» **Data extract**:
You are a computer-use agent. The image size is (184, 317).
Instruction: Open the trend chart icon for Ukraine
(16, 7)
...
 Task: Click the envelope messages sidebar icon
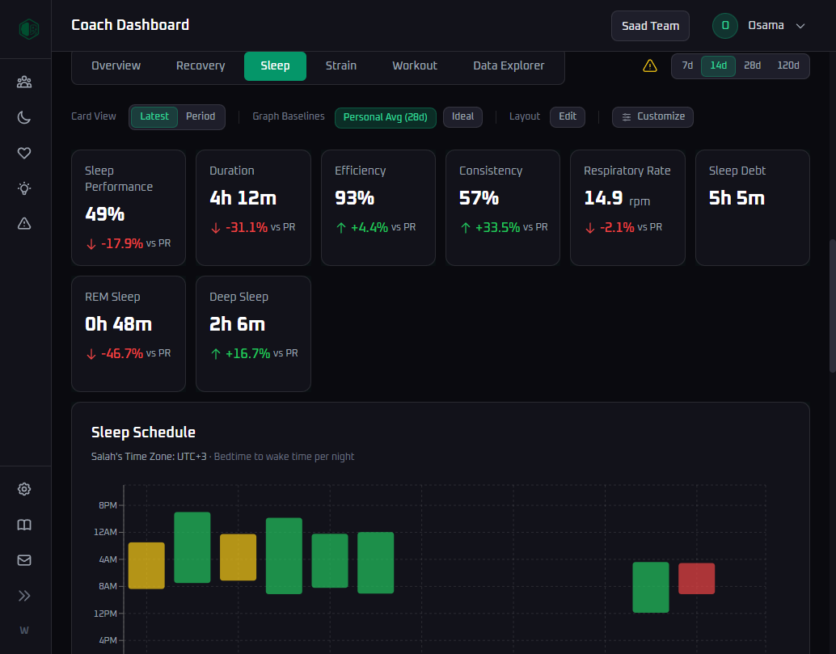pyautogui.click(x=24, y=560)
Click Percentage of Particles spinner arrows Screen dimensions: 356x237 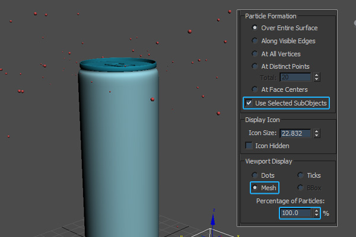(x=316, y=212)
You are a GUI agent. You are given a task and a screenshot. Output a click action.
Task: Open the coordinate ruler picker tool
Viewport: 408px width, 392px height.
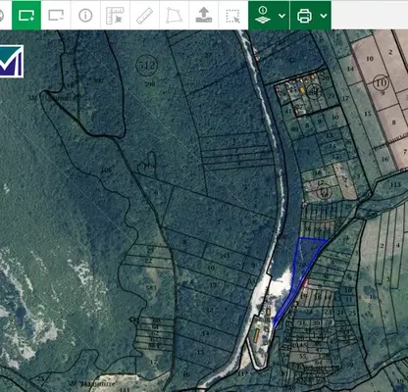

» **The problem**:
Among the entries above, the line containing "You are a GUI", the line containing "Viewport: 408px width, 392px height.", and all lines between them are to be restated word for word; nothing else belongs in the reply.

» **Expected answer**:
You are a GUI agent. You are given a task and a screenshot. Output a click action.
Task: Open the coordinate ruler picker tool
Viewport: 408px width, 392px height.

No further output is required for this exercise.